Seminar urges equal chance for all groups

JAKARTA (JP): Efforts to reduce the dominance of Indonesia's
ethnic Chinese over the country's commercial activities should be
accompanied by measures that allow all ethnic groups to enter any
field of activity, says a leading figure in the campaign to
assimilate minorities.

Kristoforus Sindhunatha said in a seminar yesterday that all
ethnic groups in Indonesia should be allowed to contribute to
national development, in all fields, irrespective of race.

"Certain ethnic groups should not be isolated in playing just
one specific field, particularly the economic field," said
Sindhunatha, who heads the Bakom-PKB, a government-sponsored
agency for promoting social integration between ethnic groups and
the indigenous people.

In his speech opening a two-day seminar entitled "Reflections
on and Projections Regarding Nation- and Character-Building in
Indonesia", he said the domination of the economic sector by
ethnic Chinese should be reduced to avoid unnecessary resentment.

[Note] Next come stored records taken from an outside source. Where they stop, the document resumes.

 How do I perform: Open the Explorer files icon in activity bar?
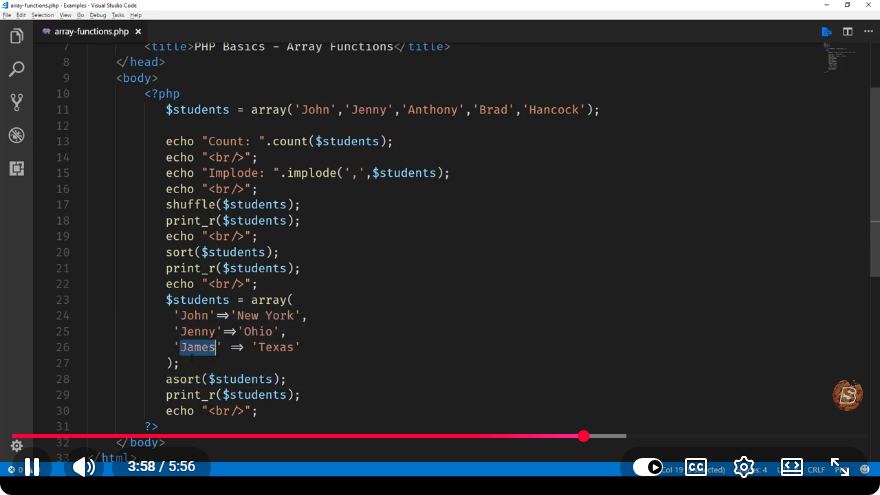click(x=16, y=36)
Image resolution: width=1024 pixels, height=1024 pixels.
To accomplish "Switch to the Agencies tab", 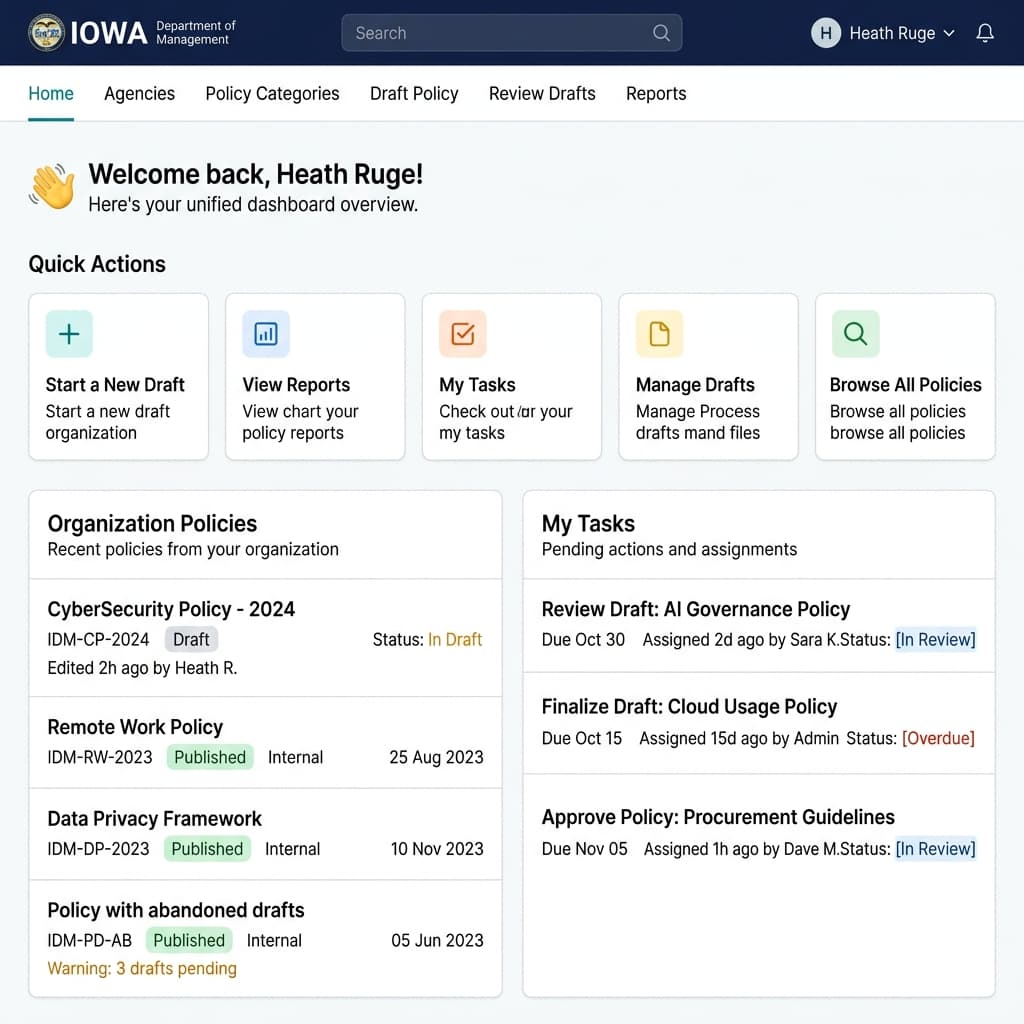I will pos(139,93).

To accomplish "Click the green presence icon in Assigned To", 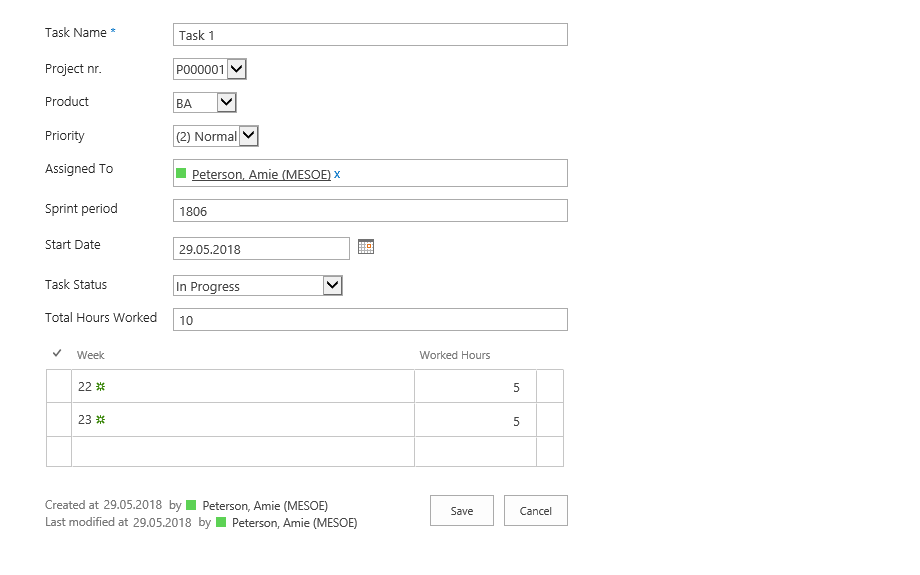I will 181,174.
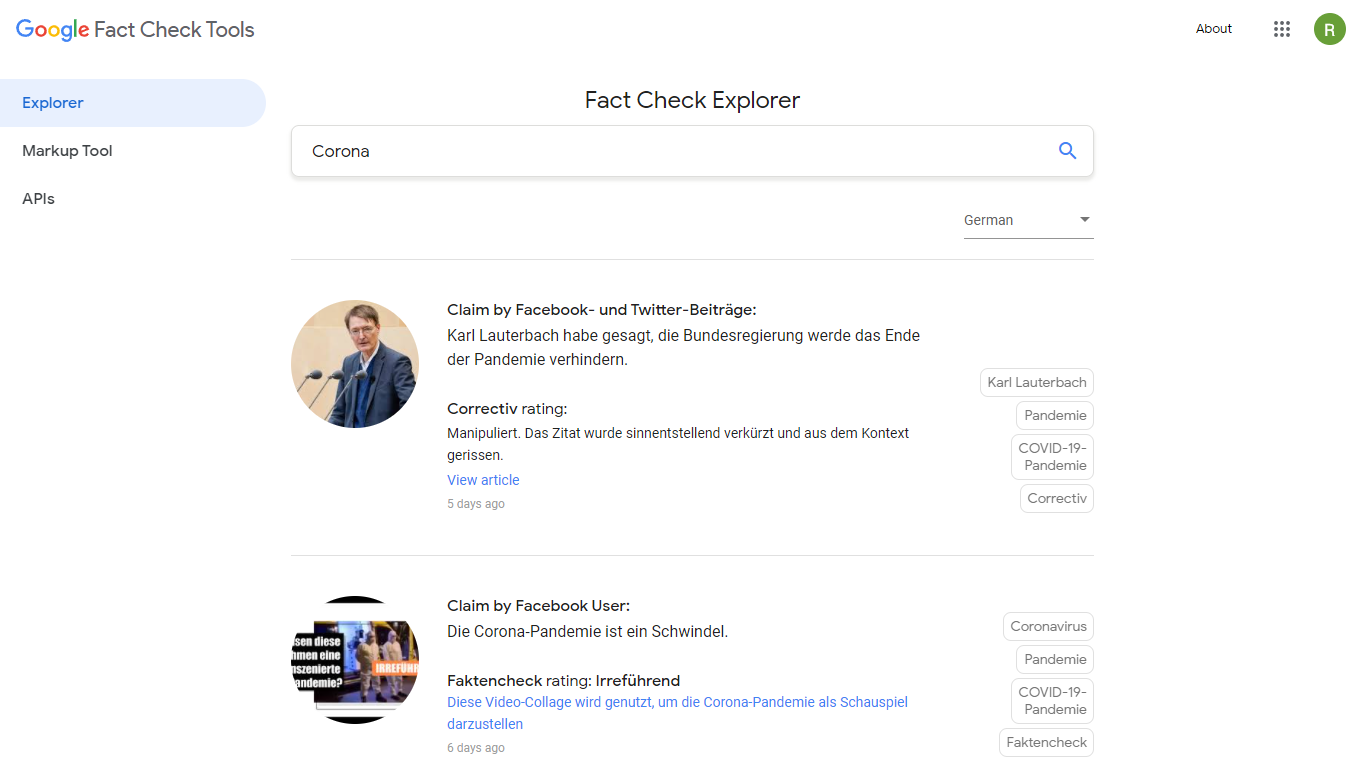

Bakom-PKB was established in 1977 to help foster nationalism
in the Chinese, Indians, Arabs and other non-indigenous groups.

Included on Bakom-PKB's executive and advisory board are such
luminaries as Harry Tjan Silalahi and Jusuf Wanandi, legislator
Sukowalujo Mintorahardjo and prominent businessmen Soedono Salim,
William Soeryadjaya and Aburizal Bakrie.

Speaking of the various accomplishments since Indonesia's
independence 50 years ago, Sindhunatha said the nation was now
faced with the task of redistributing the fruits of development.

"Of all the challenges we face, the one which needs priority
is equal distribution of the fruits of development," he said,
adding that the need to restructure society and the way people
think are even more fundamental.

He warned that the control and conglomeration of the economy
by the minority Chinese group was a source of racial tension.

"Since colonial times, the role in business, and lately in
industry, has been mainly taken by the ethnic Chinese which has
now expanded into a giant conglomeration of economic activity,"
Sindhunatha said.

The ethnic Chinese here are renown for their entrepreneurial
ability and widely perceived as having control of and reaping
enormous benefits from the country's economy.

"It is now time to transform it (the balance) because it has
become a source of suspicion along with unwanted racial and
religious resentment," Sindhunatha explained.

While calling for more non-Chinese participation in the
business sector, Sindhunatha suggested that all ethnic groups be
given greater access to various aspects of statehood. "All ethnic
elements must be able to play a role in all fields of life:
economic, political, cultural, security and defense," he said.

Every field of activity must embrace and assimilate as many
ethnic groups as possible.

Laws

Meanwhile, noted human rights lawyer Todung Mulya Lubis
yesterday lauded the role of an ethnic Chinese lawyer, the late
Yap Thiam Hien, for his tireless efforts in campaigning for human
rights in Indonesia.

Mulya recounted Yap's efforts to defend the rights of the
accused and said that many of the principles he fought for, such
as the presumption of innocence, legal aid and due process of
law, which were not recognized before, have now been incorporated
into the Criminal Code.

Despite being ethnic Chinese and a devout Christian, Yap
relentlessly defended those who were considered both Communist
and Islamic fundamentalists, Mulya recalled.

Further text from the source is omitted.